**Quoted passage**
************

Friday, January 8, 2010

Knowing What Matters

I have been in the US for the holidays and for a little business time, doing my usual east coast lap from Ft. Lauderdale to NYC to DC. It’s a familiar route at this point in my life that’s spread around across two continents, two time zones and two languages.


Before I embark on these multi-week schleps, I try to organize coffees, meetings, lunches, cocktails, dinners, chats, gym dates or whatever to catch up with people, organize more work, get some gossip or even get some love (love has many forms, you filthy freakshow).


As you can imagine, this is not only time consuming trying to organize all these type-A people’s schedules (No, I can’t do Wednesday, I have my shrink or well, if the lawyers get back to me, I won’t be able to do 3pm – that kind of shit), but it’s just nuts to actually follow through and do EVERY SINGLE THING you overcommitted yourself to when you were sitting in the summertime and chilling out. But inevitably after three weeks of dragging your ass through the winter, a cold starts to bud, digits are perpetually frozen and a you have a stump speech on what’s been going on that would make an incumbent senator a little jealous.

************

**Dataset records**
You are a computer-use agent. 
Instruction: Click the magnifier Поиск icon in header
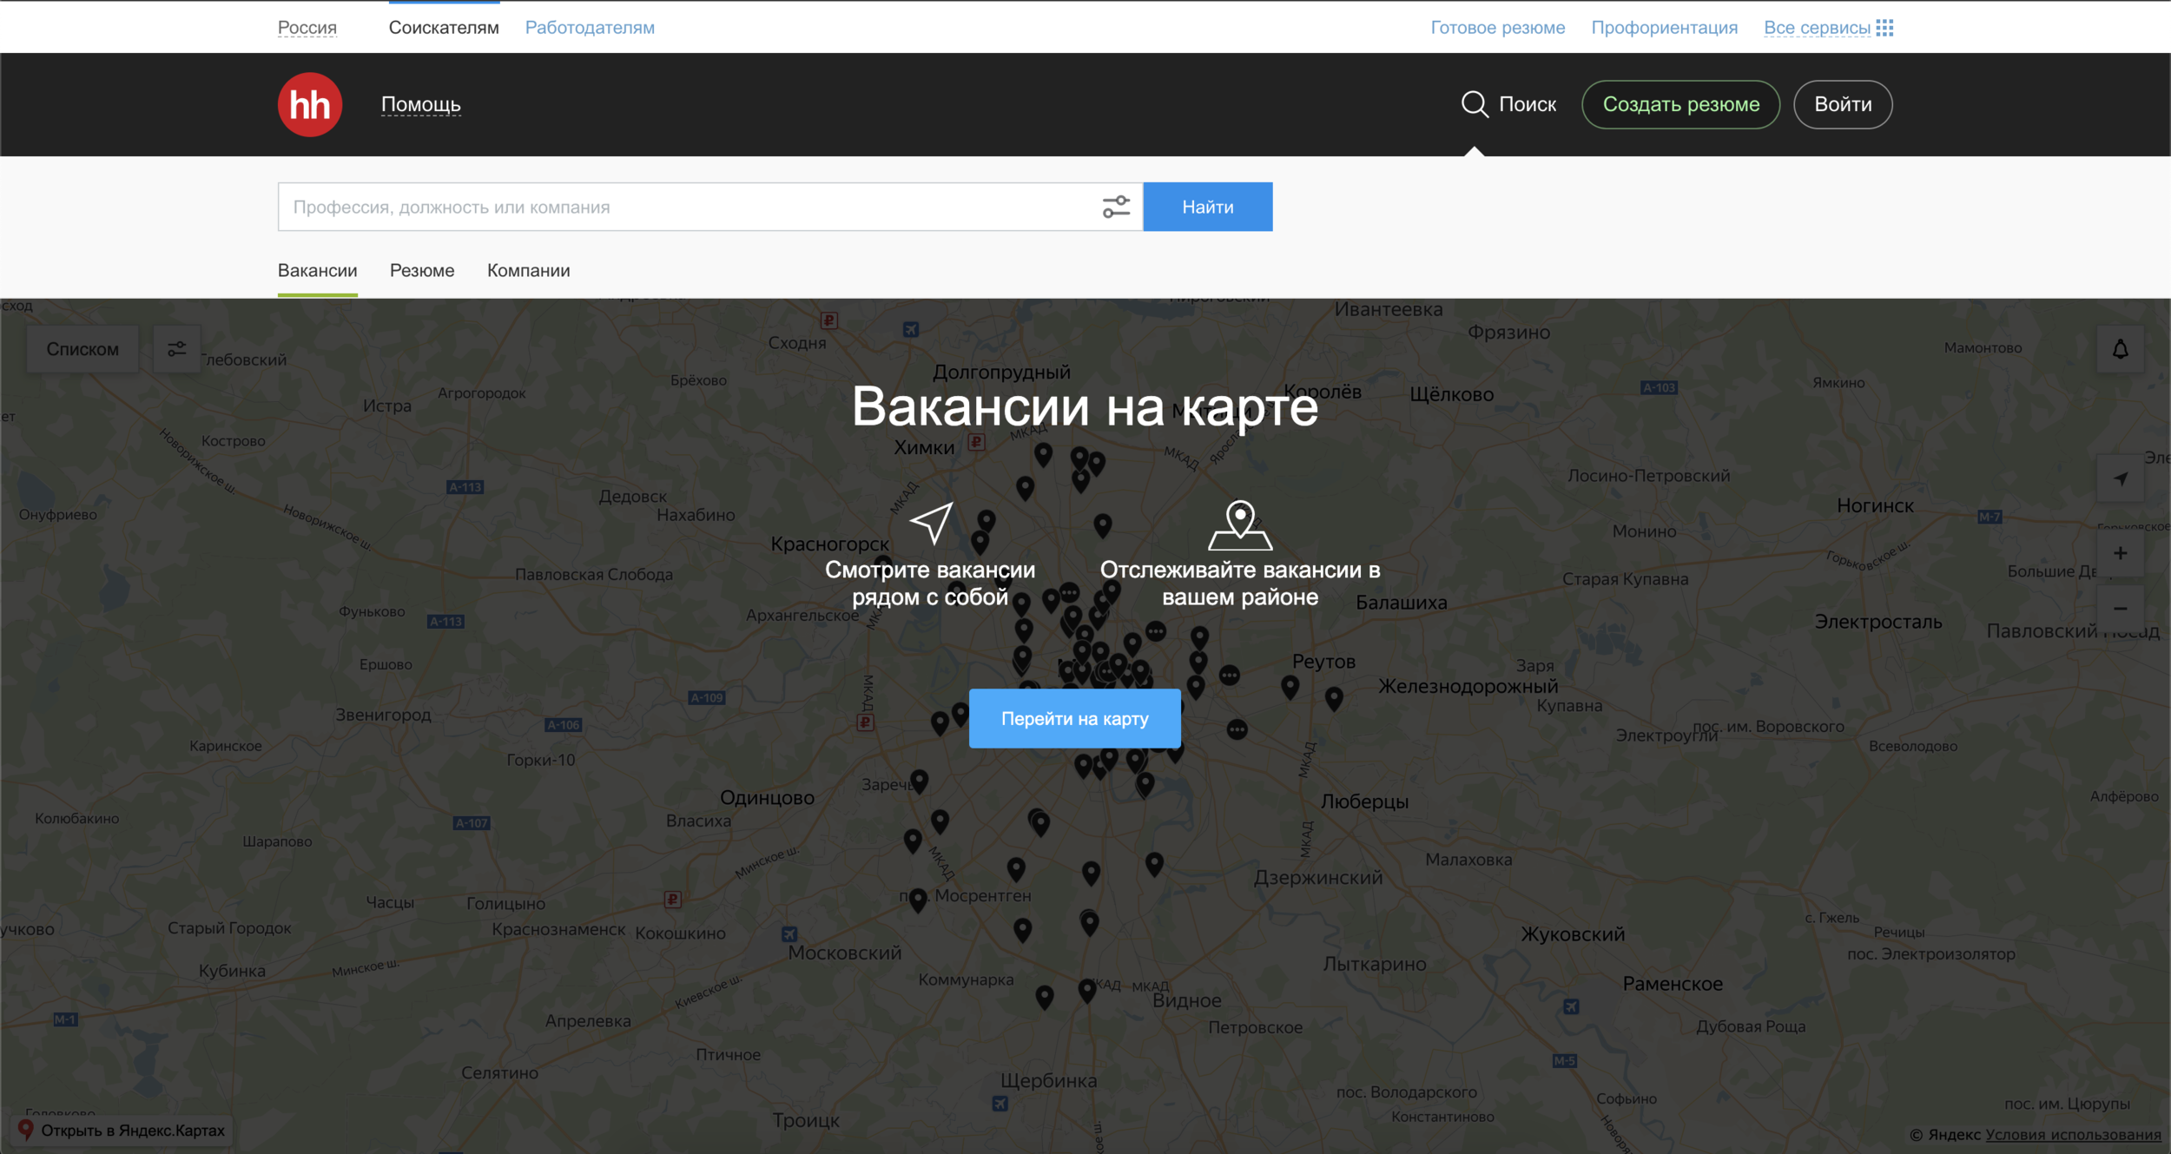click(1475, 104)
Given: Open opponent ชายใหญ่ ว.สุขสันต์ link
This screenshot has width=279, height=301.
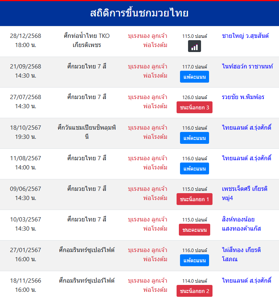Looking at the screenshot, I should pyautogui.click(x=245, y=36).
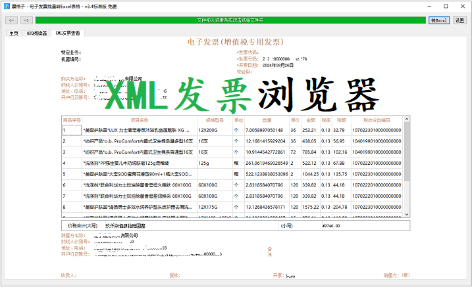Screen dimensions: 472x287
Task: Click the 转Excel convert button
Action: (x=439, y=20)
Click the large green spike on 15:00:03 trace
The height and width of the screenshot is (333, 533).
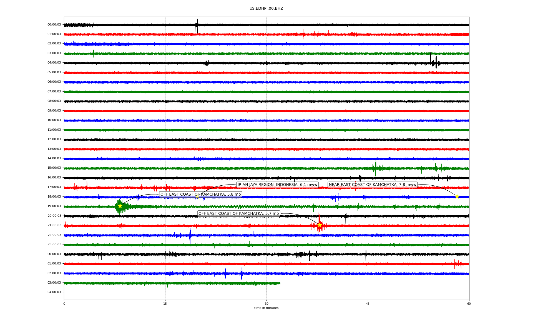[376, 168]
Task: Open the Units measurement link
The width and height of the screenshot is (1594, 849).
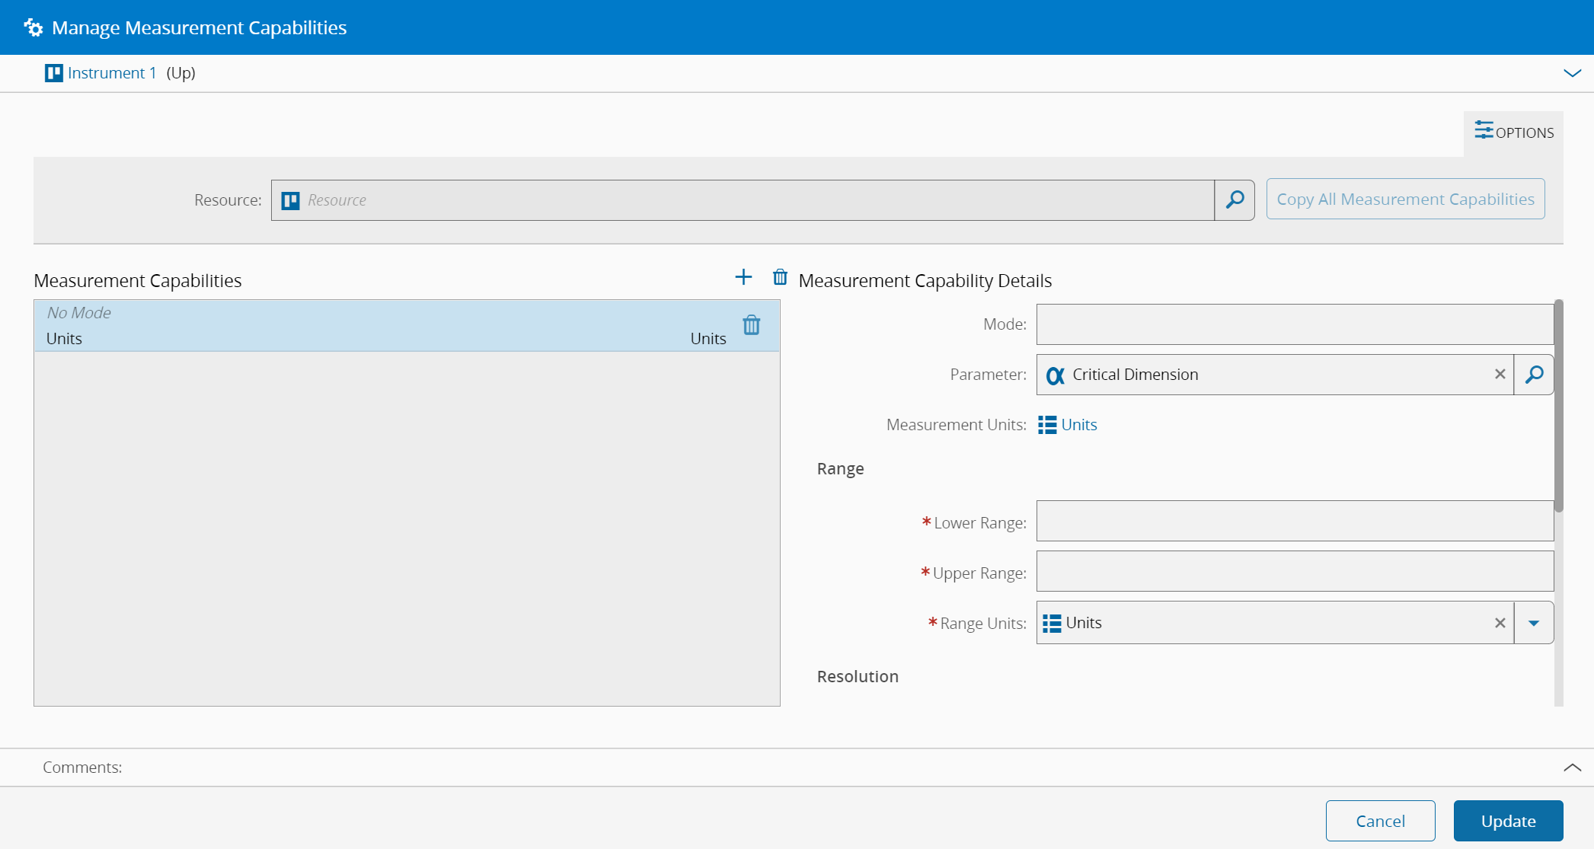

************

**Goals**
• A. Repeat everything in the blog post from "Knowing What Matters" down to "and two languages.".
• B. Answer these questions from the blog post:
(i) Which three places does the writer's usual east coast lap cover, in order?
(ii) Across how many continents, time zones, and languages is the writer's life spread?
(iii) After how many weeks of dragging through the winter does a cold start to bud?

**Task responses**
• A.
Knowing What Matters

I have been in the US for the holidays and for a little business time, doing my usual east coast lap from Ft. Lauderdale to NYC to DC. It’s a familiar route at this point in my life that’s spread around across two continents, two time zones and two languages.

• B.
(i) Ft. Lauderdale, NYC, and DC
(ii) Two continents, two time zones, and two languages
(iii) Three weeks